Il presidente del Consiglio racconta quindi un aneddoto, riguardante la conclusione degli studi da parte di uno studente disabile della scuola superiore. Facendo intendere che questa esperienza, a lieto fine, il suo conseguimento della maturità, incarni in qualche modo la dimostrazione del livello di alta qualità della scuola italiana.
“Oggi a Gela – racconta il premier – si è diplomato Samuele, un ragazzo autistico che ha avuto la forza e il sostegno delle persone che stavano con lui. Quando uno come Samuele arriva al diploma noi, nel preoccuparci di come garantirgli un domani dobbiamo essere anche orgogliosi della scuola italiana e non cedere ad una interpretazione macchiettistica”. Per poi concludere: ricordate, ad ogni buon contro, che “abbiamo messo 3 miliardi sulla scuola”.
Francamente, riteniamo che a “cadere” nell’interpretazione “macchiettistica” sia stato però proprio Renzi. Perché ridurre le problematiche o i pregi dell’istruzione italiana al raggiungimento del diploma di maturità di un ragazzo autistico, appare fuorviante.
Perché, invece, il premier, non si è soffermato sui problemi generalizzati delle nostre scuole? Avremmo preferito, decisamente, che avesse speso due parole sul precariato che non si riduce, sugli stipendi fermi da sei anni, sui finanziamenti ancora dimezzati per il miglioramento dell’offerta formativa. O, più semplicemente, sulle difficoltà che sta incontrando l’applicazione della Legge 107/2015, ad iniziare dall’attuazione più che “mitigata” della chiamata diretta.
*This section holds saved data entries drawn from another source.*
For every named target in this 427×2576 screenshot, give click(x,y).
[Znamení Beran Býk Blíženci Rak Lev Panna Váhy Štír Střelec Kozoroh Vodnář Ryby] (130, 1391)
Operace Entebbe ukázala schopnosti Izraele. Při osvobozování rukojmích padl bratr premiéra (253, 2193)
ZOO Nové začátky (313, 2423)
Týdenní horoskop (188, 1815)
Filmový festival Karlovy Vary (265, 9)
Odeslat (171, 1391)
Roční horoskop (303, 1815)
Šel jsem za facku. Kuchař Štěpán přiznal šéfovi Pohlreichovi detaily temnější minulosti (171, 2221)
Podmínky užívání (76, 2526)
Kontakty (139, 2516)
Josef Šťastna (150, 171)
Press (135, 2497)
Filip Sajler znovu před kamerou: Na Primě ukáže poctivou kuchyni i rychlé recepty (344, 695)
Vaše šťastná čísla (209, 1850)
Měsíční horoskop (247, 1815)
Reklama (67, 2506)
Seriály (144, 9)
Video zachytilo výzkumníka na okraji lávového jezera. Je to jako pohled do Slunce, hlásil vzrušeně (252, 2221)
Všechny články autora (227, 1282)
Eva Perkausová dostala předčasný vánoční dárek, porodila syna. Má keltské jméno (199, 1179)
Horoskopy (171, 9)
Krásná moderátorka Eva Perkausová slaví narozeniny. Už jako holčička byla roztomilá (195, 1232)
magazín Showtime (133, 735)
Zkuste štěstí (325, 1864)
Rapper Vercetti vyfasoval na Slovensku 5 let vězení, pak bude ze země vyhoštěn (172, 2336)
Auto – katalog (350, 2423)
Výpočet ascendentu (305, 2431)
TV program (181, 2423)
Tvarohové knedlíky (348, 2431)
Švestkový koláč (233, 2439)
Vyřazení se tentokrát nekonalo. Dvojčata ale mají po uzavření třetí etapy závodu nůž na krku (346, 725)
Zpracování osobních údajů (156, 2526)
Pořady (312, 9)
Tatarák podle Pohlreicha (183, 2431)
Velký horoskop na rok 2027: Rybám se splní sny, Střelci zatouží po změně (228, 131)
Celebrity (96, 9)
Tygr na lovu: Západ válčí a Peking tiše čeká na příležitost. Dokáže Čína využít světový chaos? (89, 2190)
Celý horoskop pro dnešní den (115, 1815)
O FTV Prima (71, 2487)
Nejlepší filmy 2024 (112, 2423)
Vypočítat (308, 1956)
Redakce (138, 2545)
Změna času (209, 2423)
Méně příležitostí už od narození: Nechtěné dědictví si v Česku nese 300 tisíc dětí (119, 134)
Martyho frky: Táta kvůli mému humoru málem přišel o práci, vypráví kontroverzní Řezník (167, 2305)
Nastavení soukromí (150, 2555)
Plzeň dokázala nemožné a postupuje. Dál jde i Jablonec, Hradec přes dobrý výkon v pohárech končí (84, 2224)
Proprio a scuola, gli insegnanti, che sono oggi tra i meno pagati dell’area Ocse, ci hanno insegnato che il confronto aperto è l’arma migliore per vincere la diffidenza. Potremmo anche sbagliarci, ma dire che “dobbiamo essere orgogliosi per la scuola italiana”, senza però entrare nel merito delle questioni aperte, non appare una scelta orientata al confronto. Mentre, sembra porre le basi per alimentare il solco del dissenso verso l’attuale Governo.